Text section:
Art exhibition review: Surrealism Beyond Borders at Tate Modern 

Yesterday I attended the press view of Surrealism Beyond Borders at Tate Modern, a ground-breaking exhibition that reveals the broad scope of this radical movement, moving beyond the confines of a single time or place. 

I felt inspired and motivated after seeing the work of artists who proclaimed their freedom and expressed their true selves without fear. Through this exhibition, I have understood that Surrealism is not a style or just an artistic movement – from a specific moment in history – but a state of mind and a way of life. I now believe that at the core I am also a Surrealist. That comes with a deep rebellious spirit that does not and cannot conform with mainstream thinking. Everyone should be a Surrealist and as parents we should teach our children to become surrealists by encouraging them to express their feelings and emotions through the visual and music arts or any other form of expression of their choice.

Surrealism aims to subvert reality. To find the uncanny in the everyday. To tap into our unconscious desires and bring dreams to life. And for many artists around the world, it has been a way to challenge authority and imagine a new world.

The exhibition showcases an array of artwork that is ‘labelled’ surrealistic. Based on extensive research undertaken by Tate and The Metropolitan Museum of Art in New York, Surrealism spans 80 years and 50 countries to show how Surrealism inspired and united artists around the globe, from centres as diverse as Buenos Aires, Cairo, Lisbon, Mexico City, Prague, Seoul and Tokyo. Expanding our understanding of Surrealism as never before, Tate Modern shows how this dynamic movement took root in many places at different times, offering artists the freedom to challenge authority and imagine a new world.  This landmark exhibition effectively rewrites the history of the revolutionary art movement and reveals the broad scope of this radical movement, moving beyond the confines of a single time or place. 

A revolutionary idea sparked in Paris around 1924, Surrealism prioritised the unconscious and dreams over the familiar and everyday. While it has often generated poetic and even humorous works – from Salvador Dalí’s Lobster Telephone to René Magritte’s train rushing from a fireplace – it has also been used by artists around the world as a serious weapon in the struggle for political, social, and personal freedom.

Featuring over 150 works ranging from painting and photography to sculpture and film, many of which have never been shown in the UK, this exhibition explores the collective interests shared by artists across regions to highlight their interrelated networks. It also considers the conditions under which they worked and how this in turn impacted Surrealism, including the pursuit of independence from colonialism and displacement caused by international conflict. Among the rarely seen works are photographs by Cecilia Porras and Enrique Grau, which defied the conservative social conventions of 1950s Colombia, as well as paintings by exiled Spanish artist Eugenio Granell, whose radical political commitments made him a target for censorship and persecution.

Information shown:
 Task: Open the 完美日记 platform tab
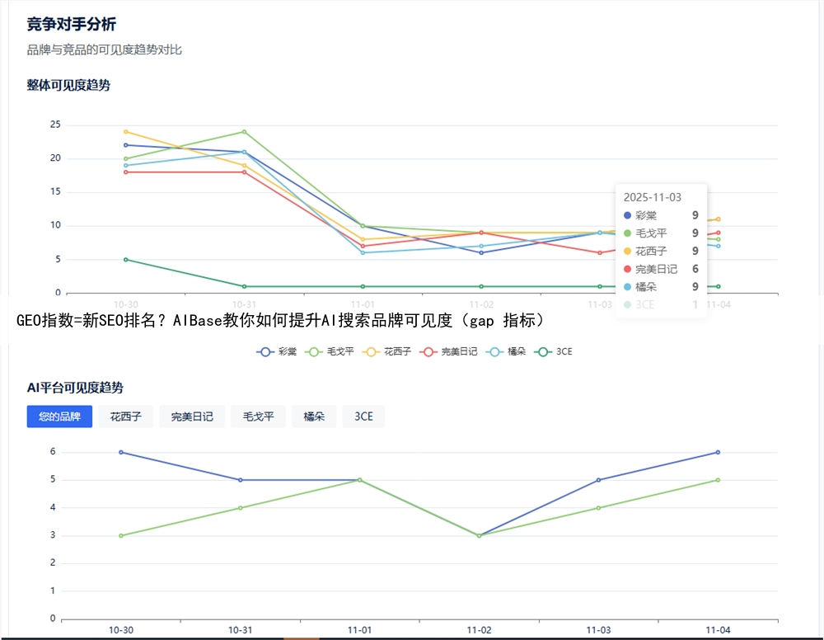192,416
---
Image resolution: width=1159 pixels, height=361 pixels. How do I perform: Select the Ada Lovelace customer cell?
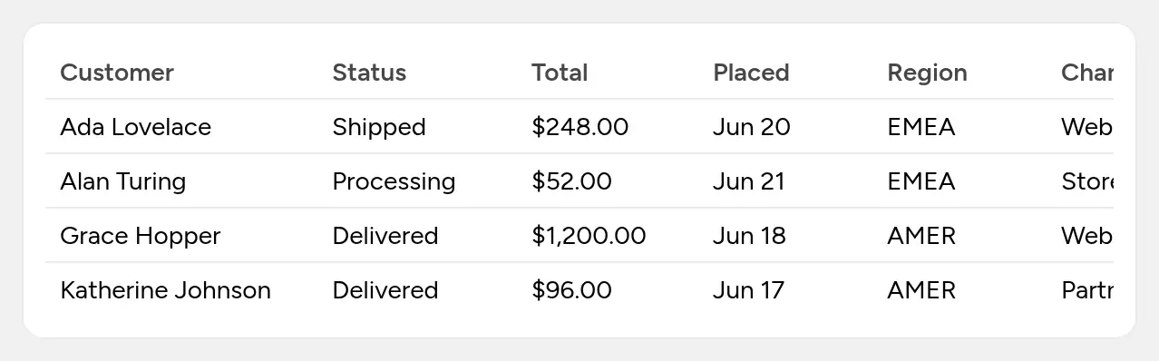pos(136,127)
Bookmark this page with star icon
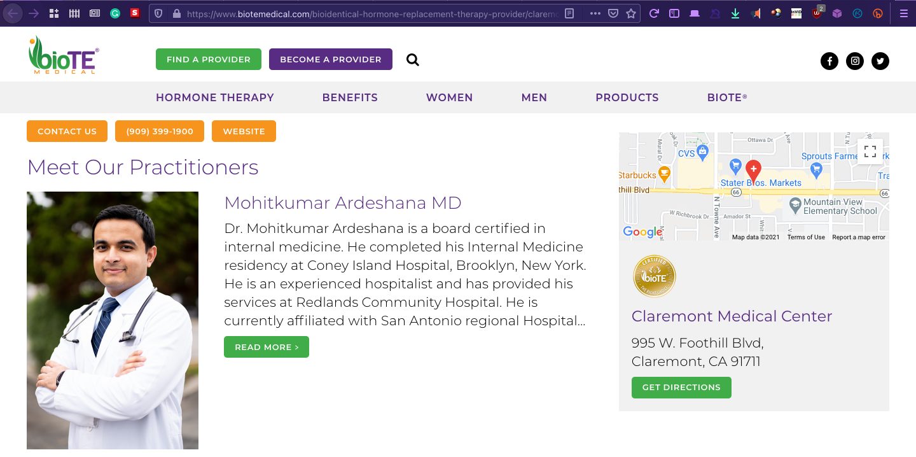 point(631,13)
---
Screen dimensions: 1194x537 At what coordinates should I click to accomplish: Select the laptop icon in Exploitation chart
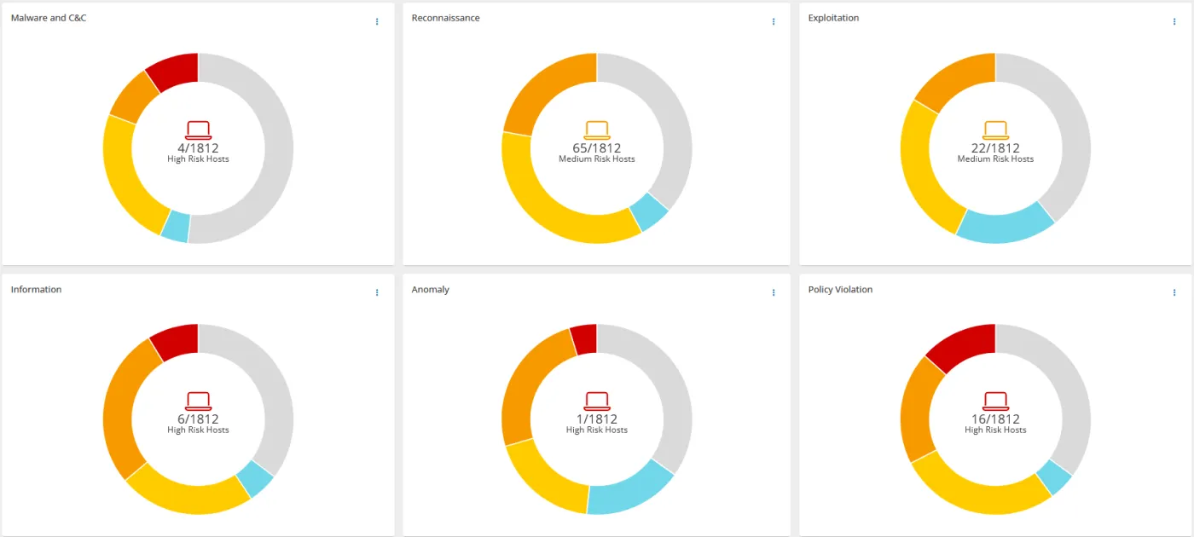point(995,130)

Work order A:
Answer these questions from the Surrealism exhibition review:
(i) In what city and around what year did Surrealism first spark?
(ii) How many works does the exhibition feature?
(iii) Which two institutions carried out the research the exhibition is based on?
Work order B: Transcribe the part of the Surrealism exhibition review starting with "Surrealism aims to" and going on through "way to challenge authority and imagine a new world.".
Work order C: Write the next part of the Surrealism exhibition review, picking up after its last sentence.
The records aren't needed here.

Reply A:
(i) Paris, around 1924
(ii) Over 150
(iii) Tate and The Metropolitan Museum of Art in New York

Reply B:
Surrealism aims to subvert reality. To find the uncanny in the everyday. To tap into our unconscious desires and bring dreams to life. And for many artists around the world, it has been a way to challenge authority and imagine a new world.

Reply C:
Familiar Surrealist themes such as the exploration of the uncanny and unconscious desires are repositioned from a fresh perspective. Visitors can see iconic paintings such as Max Ernst’s Two Children are Threatened by a Nightingale 1924 alongside lesser known but significant works including Antonio Berni’s Landru in the Hotel, Paris 1932, which appeared in the artist’s first exhibition of Surrealist works in Argentina, and Toshiko Okanoue’s Yobi-goe (The Call) 1954, addressing the daily experience of post-war Japan. Photographs by Hans Bellmer focusing on the female body are contrasted with Ithell Colquhoun’s Scylla 1938 – a double image exploring female desire – and works by both French Surrealist Claude Cahun and Sri-Lankan-based artist Lionel Wendt, whose radical photographs present queer desire outside of a Western context.

The exhibition also considers locations around the world where artists have converged and exchanged ideas of Surrealism. From Paris at the Bureau of Surrealist Research; to Cairo, with the Art et Liberté group; across the Caribbean, where the movement was initiated by writers; in Mexico City, where it was shaped by the creative bonds of women artists; and Chicago, where Surrealism was used as a tool for radical politics. Special loans including the photographs of Limb Eung-Sik and Jung Haechang from Korea and a film by Len Lye from New Zealand, will offer further insight into the adaption of Surrealism across the globe. For the first time in the UK, Ted Joans’ incredible 36-foot drawing, Long Distance 1976-2005 is displayed, featuring 132 contributors from around the world. Accompanying Joans on his travels, this cadavre exquis (exquisite corpse) drawing took nearly 30 years to complete and united artists located as far apart as Lagos and Toronto.

Surrealism Beyond Borders opens at Tate Modern on 24 February. People and families will be able to visit until 29 August 2022.